2017-04-18

The Anglosphere Tightens Visa Rules

BBC: Australia to introduce stricter rules on working visas
The 457 visa programme is used mainly to hire foreign workers in the restaurant, IT and medical industries - the majority came from India, the UK and China.

But PM Malcolm Turnbull said it will be abolished to prioritise the recruitment of Australian nationals.

Critics of 457 said Australian workers lost out to foreign counterparts.

In its place, two new temporary visas will carry additional requirements and draw from a smaller list of eligible professions.

"The new system will be manifestly, rigorously, resolutely conducted in the national interest," Mr Turnbull said on Tuesday.
Reuters: Trump to seek changes in visa program to encourage hiring Americans
The order he will sign on Tuesday will call for "the strict enforcement of all laws governing entry into the United States of labor from abroad for the stated purpose of creating higher wages and higher employment rates for workers in the United States," one of the senior officials said.

It will call on the departments of Labor, Justice, Homeland Security and State to take action to crack down on what the official called "fraud and abuse" in the U.S. immigration system to protect American workers.

The order will call on those four federal departments to propose reforms to ensure H-1B visas are awarded to the most skilled or highest paid applicant.
___
What is needed —
Transcribe the post on tightening visa rules from "It will call" to "highest paid applicant.", preserving every word and punctuation mark without alteration.
___
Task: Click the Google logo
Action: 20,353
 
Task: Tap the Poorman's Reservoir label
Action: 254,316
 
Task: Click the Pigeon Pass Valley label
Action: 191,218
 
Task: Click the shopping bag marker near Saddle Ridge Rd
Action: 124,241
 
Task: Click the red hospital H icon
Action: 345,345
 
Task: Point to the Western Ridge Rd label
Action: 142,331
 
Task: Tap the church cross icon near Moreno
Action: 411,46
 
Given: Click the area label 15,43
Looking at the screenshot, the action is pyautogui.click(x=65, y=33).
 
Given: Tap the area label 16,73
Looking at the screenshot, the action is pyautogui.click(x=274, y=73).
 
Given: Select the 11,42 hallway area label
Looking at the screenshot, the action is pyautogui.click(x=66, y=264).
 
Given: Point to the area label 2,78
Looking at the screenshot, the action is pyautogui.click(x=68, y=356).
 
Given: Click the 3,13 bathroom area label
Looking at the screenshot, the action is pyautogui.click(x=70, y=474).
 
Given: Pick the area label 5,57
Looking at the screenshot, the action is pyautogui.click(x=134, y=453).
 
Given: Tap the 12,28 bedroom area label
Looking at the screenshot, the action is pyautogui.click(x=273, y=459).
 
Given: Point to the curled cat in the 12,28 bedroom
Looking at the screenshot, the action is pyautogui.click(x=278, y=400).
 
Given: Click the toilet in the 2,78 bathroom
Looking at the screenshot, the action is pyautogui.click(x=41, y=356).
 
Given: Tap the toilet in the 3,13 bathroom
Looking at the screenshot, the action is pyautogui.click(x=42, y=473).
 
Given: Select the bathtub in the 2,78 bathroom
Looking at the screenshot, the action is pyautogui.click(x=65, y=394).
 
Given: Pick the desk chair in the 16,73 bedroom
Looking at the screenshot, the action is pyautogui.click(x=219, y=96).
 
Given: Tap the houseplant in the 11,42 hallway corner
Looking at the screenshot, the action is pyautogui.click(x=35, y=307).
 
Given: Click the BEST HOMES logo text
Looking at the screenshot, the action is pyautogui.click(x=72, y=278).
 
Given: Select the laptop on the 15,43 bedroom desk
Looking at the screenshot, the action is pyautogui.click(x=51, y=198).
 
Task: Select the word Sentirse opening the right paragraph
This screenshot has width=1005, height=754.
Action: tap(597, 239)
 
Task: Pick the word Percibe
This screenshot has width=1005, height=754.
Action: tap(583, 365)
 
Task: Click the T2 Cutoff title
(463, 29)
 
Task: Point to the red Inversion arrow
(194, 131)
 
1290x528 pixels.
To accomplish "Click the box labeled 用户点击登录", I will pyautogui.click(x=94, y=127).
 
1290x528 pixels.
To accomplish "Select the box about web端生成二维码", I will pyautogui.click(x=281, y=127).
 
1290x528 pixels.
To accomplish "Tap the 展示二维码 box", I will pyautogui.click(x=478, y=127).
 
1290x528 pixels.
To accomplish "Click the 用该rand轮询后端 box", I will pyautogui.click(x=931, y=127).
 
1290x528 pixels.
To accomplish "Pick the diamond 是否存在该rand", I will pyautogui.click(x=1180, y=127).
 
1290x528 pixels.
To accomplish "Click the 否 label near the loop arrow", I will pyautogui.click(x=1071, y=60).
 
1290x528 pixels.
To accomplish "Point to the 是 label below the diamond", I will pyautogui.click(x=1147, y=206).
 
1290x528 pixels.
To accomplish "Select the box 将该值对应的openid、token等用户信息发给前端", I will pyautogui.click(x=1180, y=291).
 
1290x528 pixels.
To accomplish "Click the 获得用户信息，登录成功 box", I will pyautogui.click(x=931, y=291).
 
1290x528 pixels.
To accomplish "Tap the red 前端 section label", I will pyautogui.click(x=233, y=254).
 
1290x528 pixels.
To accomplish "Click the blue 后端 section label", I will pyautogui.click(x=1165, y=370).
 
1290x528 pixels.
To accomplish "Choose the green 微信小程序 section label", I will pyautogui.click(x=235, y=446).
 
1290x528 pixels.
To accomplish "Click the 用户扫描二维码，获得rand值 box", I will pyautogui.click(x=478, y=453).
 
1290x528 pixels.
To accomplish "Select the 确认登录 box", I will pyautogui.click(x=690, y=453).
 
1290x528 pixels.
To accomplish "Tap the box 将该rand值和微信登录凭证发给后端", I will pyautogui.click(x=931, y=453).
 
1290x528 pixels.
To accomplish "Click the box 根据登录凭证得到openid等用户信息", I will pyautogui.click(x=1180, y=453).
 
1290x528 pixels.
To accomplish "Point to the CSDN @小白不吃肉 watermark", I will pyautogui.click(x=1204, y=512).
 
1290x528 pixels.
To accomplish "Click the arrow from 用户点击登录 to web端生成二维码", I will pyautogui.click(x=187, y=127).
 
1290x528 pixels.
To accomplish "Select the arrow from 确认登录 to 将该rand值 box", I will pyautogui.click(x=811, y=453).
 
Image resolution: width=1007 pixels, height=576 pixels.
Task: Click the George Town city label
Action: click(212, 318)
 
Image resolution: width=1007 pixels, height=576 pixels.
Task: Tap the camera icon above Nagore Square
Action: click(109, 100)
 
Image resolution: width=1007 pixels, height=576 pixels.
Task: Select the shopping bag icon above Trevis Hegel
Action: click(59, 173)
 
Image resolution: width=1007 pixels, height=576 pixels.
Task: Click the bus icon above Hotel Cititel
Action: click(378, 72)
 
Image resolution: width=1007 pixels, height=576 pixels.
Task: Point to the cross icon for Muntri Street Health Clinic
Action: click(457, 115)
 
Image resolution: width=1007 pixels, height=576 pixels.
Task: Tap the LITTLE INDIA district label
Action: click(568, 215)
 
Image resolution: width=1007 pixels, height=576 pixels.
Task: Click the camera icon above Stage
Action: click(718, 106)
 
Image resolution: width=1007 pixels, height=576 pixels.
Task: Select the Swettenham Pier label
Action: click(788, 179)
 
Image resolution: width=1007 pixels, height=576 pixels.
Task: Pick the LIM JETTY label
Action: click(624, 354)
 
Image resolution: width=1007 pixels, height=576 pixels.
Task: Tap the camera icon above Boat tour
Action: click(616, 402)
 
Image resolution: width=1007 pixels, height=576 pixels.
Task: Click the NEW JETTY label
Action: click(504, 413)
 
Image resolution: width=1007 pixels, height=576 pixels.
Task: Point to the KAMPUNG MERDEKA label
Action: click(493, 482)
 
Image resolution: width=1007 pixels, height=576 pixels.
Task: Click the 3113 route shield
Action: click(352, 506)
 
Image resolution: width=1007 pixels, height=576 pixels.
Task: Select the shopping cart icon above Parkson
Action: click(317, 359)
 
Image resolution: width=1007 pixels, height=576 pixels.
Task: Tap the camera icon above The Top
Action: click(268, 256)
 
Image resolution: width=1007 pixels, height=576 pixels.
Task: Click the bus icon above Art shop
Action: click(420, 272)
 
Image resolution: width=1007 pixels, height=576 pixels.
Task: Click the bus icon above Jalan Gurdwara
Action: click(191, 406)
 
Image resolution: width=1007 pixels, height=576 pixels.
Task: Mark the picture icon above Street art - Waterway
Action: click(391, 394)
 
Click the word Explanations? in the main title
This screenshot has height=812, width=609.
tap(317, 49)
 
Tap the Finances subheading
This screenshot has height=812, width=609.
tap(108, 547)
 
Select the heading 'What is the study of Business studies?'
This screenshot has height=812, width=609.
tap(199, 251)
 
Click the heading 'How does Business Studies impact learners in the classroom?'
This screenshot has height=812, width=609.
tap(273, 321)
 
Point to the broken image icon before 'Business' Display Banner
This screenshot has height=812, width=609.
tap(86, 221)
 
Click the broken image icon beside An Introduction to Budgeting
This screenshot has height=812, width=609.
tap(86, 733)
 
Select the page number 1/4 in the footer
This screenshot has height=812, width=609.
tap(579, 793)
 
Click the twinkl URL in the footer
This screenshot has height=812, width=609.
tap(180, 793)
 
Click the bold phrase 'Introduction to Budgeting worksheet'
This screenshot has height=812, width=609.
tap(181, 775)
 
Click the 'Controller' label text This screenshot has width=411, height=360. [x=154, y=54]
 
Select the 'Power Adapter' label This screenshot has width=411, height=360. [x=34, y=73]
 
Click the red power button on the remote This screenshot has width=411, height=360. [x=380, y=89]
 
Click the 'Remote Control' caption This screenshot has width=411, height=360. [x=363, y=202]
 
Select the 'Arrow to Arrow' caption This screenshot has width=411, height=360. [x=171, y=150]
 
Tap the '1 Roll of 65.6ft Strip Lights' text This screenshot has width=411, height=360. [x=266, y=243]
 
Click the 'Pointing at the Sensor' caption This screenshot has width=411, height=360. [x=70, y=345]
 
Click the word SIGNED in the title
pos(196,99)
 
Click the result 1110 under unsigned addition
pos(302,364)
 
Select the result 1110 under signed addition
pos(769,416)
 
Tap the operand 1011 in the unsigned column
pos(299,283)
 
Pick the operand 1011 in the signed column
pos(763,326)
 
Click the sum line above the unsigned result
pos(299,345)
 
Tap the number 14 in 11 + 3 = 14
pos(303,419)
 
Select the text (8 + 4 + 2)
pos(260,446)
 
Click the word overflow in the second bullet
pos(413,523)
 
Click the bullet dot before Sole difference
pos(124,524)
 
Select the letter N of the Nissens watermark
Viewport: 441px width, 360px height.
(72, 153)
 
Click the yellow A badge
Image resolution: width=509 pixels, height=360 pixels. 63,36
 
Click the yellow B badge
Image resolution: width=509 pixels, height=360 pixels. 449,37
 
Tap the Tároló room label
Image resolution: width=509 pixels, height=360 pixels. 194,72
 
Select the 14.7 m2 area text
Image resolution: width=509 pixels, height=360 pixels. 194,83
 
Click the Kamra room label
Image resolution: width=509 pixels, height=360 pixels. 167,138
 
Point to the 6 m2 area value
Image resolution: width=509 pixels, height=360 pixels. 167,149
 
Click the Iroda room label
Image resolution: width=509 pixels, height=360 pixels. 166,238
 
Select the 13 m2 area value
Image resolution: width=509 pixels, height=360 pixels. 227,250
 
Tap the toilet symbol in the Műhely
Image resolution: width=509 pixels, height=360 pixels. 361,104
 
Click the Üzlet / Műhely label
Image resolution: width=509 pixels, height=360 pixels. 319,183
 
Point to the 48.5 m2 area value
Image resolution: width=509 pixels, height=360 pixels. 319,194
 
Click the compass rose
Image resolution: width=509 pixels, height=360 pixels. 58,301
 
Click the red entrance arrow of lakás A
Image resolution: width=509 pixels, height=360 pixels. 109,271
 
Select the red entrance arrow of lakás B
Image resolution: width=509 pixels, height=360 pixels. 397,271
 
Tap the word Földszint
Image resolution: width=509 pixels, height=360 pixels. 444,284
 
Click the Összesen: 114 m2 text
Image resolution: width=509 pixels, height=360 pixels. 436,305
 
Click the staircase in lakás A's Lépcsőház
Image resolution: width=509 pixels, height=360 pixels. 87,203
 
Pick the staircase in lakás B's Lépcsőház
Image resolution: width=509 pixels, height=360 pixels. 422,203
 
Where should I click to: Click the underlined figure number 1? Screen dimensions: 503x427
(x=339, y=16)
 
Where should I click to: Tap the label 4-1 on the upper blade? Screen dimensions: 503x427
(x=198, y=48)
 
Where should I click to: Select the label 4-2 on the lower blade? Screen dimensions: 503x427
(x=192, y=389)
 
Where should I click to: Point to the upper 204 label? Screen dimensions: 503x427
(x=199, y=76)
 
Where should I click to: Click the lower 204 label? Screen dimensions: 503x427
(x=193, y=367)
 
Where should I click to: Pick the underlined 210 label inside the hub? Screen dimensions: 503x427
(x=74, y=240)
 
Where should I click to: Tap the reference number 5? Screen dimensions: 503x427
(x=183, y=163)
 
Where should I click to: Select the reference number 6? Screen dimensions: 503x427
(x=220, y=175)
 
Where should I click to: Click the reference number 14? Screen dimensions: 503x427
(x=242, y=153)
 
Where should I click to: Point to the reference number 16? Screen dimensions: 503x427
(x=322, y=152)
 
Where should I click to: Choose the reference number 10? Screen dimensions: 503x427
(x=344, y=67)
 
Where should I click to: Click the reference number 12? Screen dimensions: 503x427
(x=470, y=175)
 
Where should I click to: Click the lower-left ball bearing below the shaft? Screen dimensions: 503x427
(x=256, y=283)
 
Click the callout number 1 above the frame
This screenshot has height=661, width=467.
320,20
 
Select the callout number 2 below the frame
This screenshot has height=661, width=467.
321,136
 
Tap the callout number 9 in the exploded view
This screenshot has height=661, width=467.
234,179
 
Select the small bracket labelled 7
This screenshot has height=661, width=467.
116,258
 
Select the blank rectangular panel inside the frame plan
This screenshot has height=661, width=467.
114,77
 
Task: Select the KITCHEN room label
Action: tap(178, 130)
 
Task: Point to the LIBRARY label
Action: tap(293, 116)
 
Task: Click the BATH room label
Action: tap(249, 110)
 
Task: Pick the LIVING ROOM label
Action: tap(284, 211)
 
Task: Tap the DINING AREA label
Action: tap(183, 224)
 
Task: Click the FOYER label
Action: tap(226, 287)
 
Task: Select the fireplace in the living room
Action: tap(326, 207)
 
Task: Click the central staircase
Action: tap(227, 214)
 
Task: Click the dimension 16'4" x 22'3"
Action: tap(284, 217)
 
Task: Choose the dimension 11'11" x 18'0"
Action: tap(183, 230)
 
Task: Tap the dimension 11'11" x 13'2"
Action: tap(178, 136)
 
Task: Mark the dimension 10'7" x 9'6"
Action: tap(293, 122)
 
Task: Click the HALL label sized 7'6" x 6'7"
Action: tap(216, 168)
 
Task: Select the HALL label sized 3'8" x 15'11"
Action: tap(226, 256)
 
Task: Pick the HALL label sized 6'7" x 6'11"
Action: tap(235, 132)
___
Answer to this exercise —
It will call on the departments of Labor, Justice, Homeland Security and State to take action to crack down on what the official called "fraud and abuse" in the U.S. immigration system to protect American workers.

The order will call on those four federal departments to propose reforms to ensure H-1B visas are awarded to the most skilled or highest paid applicant.